La Circassienne
de Guillemette de Sairigné

critiqué par Pascale Ew., le 5 octobre 2011
( - 57 ans)


La note:  étoiles
Un général en jupons
Ce livre n’est pas un roman. L’héroïne dont elle est l’objet a bel et bien existé. Il s’agit de Gali Hagondokoff, princesse russe, femme de poigne et de tempérament, née en 1898 et dont la vie fut hors du commun. Fille de général, elle est contrainte d’émigrer à la révolution russe juste après avoir épousé Nicolas Bajenoff, un militaire blessé à la tête, dont elle est enceinte. Elle ne reverra jamais son pays et va faire le tour du monde en un an pour se retrouver finalement à Paris. Auparavant, elle a divorcé de son mari dont le caractère était devenu insupportable, apparemment des suites de sa blessure à la tête.
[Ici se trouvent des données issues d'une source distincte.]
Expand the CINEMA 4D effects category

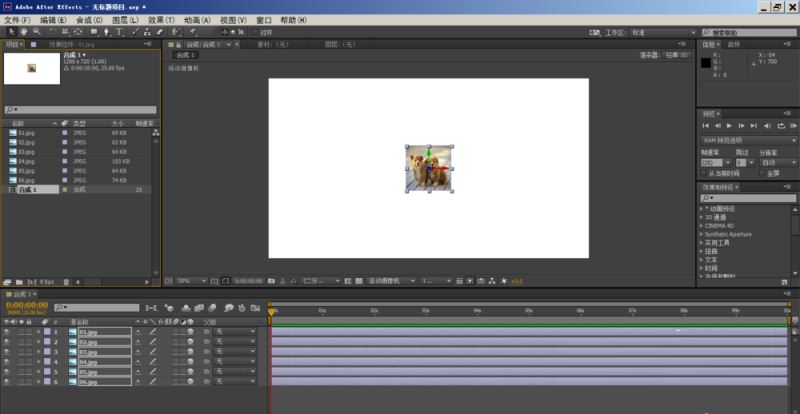click(x=719, y=226)
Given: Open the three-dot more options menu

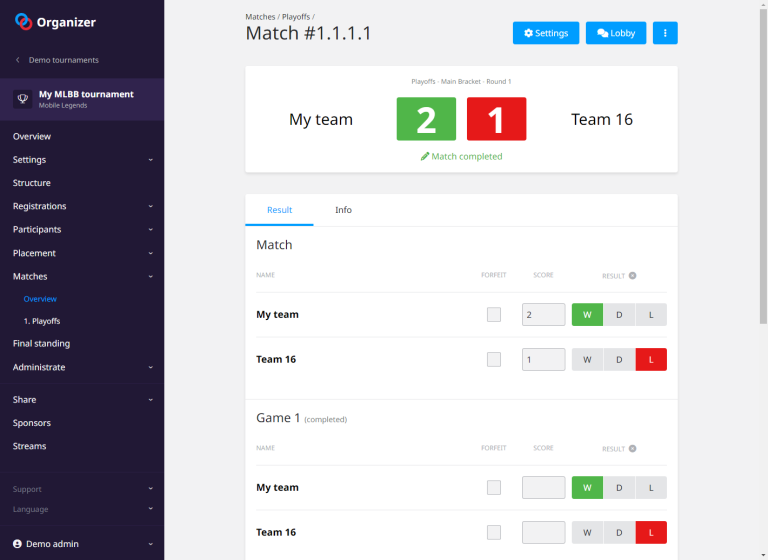Looking at the screenshot, I should coord(665,33).
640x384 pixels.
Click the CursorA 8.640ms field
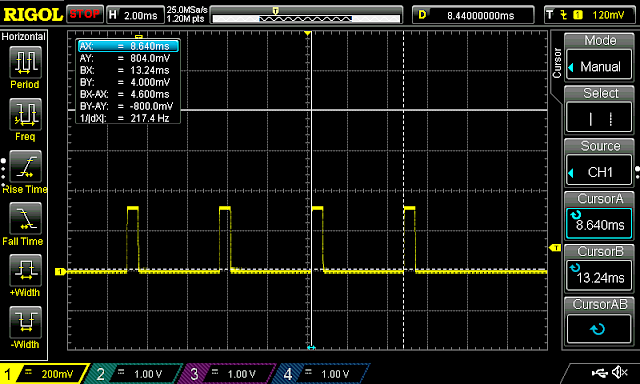coord(599,224)
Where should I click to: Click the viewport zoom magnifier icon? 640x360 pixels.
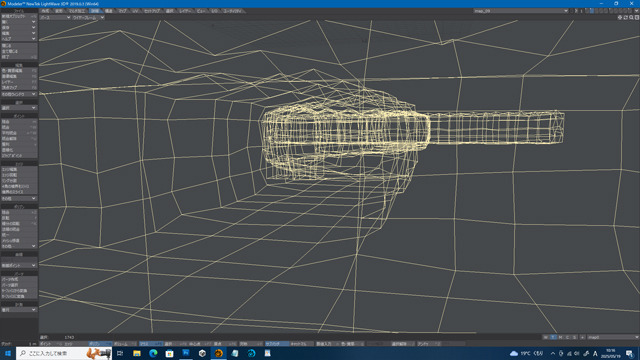pyautogui.click(x=631, y=18)
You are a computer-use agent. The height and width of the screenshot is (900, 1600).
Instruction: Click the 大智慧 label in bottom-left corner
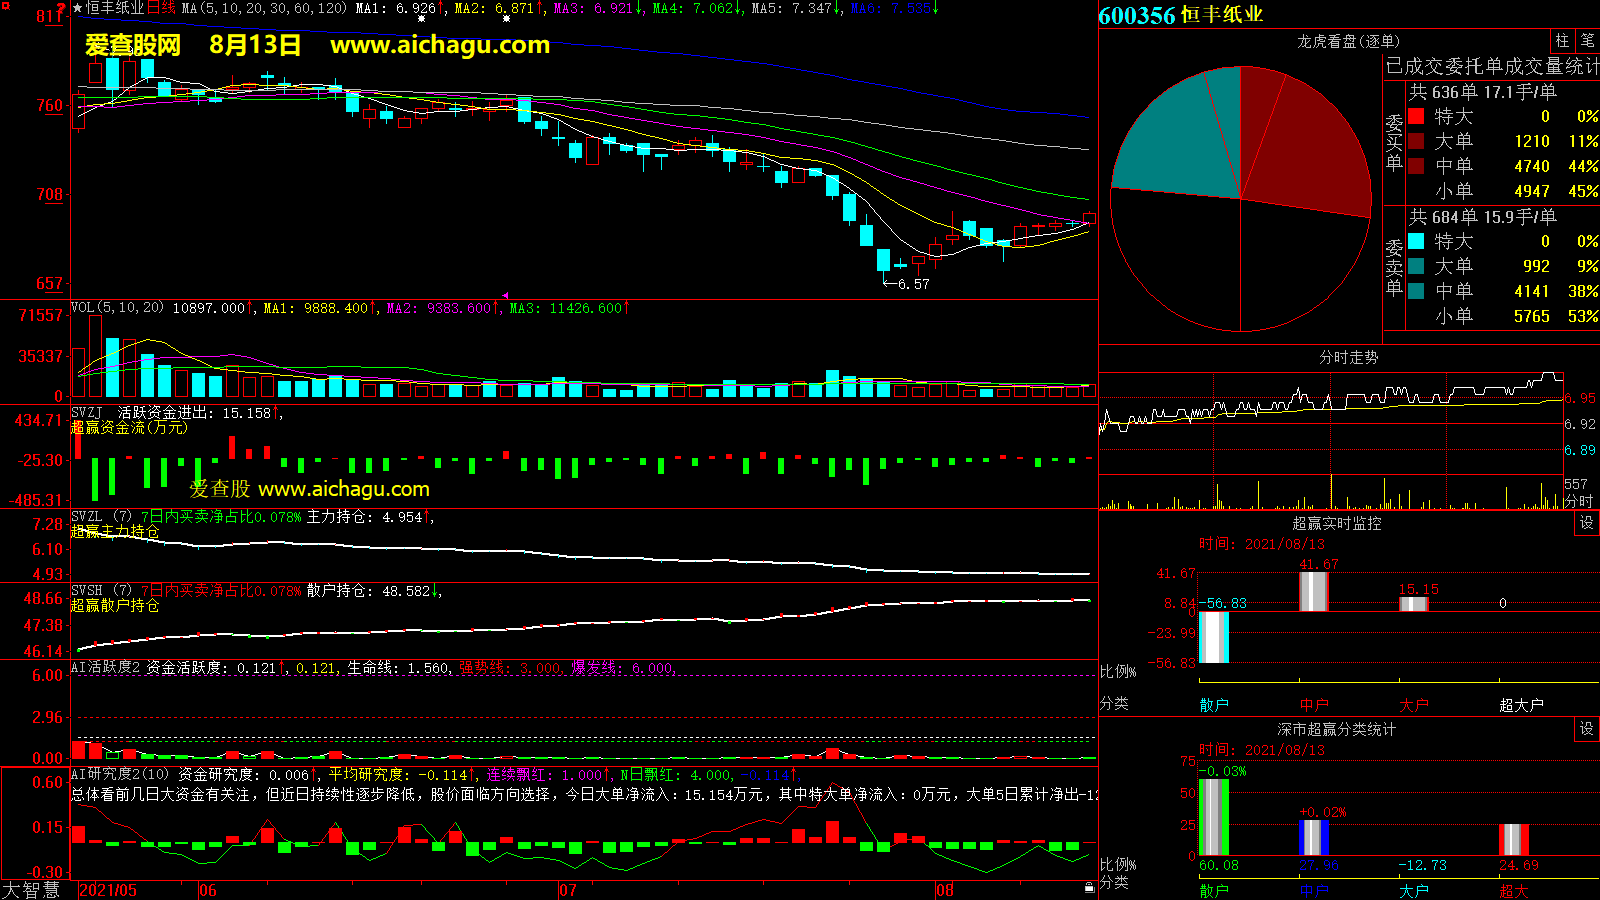click(32, 890)
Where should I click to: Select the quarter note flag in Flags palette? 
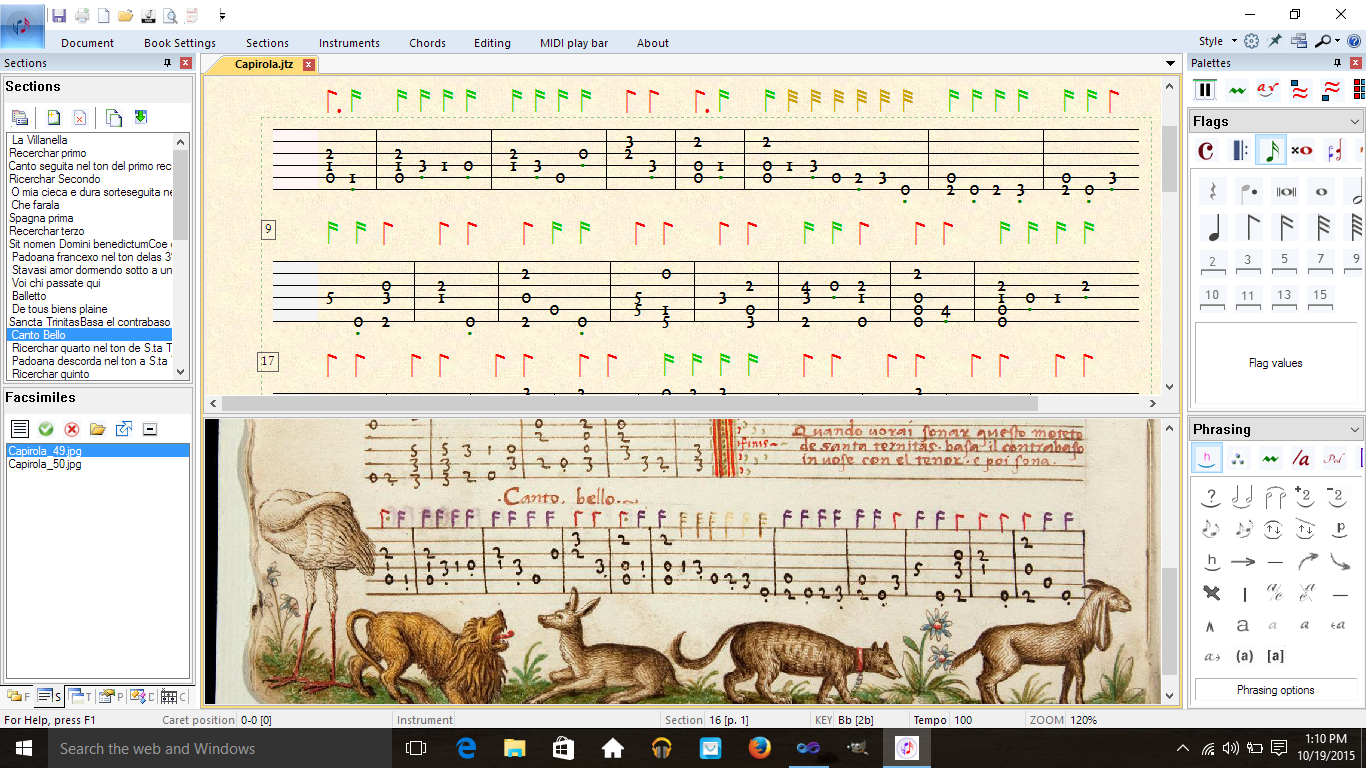point(1212,227)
Elle devient soutien de famille en faisant du mannequinat chez Chanel. Avide de sorties et menant grand train, elle fait la rencontre de son futur époux, le comte Ladislas du Luart dont elle va faire la conquête et pour qui elle changera de prénom, Leïla. Pendant la guerre civile espagnole, elle fonde des unités chirurgicales mobiles sur le front et se dévoue corps et âme pour le régiment étranger de cavalerie. Ce sera l’œuvre de sa vie pour cette femme qui n’a plus pu avoir d’enfant. Elle sera présente dans toutes les guerres qui vont suivre et sera de nombreuses fois décorées, elle qui aime tant la reconnaissance. L’auteure se plaît à décrire le caractère bien trempé de son héroïne, toute de courage et de générosité, mais pouvant être tranchante pour imposer sa volonté et la rigueur de sa discipline.
J’ai trouvé ce personnage très intéressant, mais la deuxième moitié du récit m’est devenue pesante, me laissant une impression d’éparpillement dans les détails et les noms qui jalonnent la période de la seconde guerre mondiale. D'autre part, je n'ai pas été conquise par le style littéraire, émaillé de quelques tournures parfois bizarres.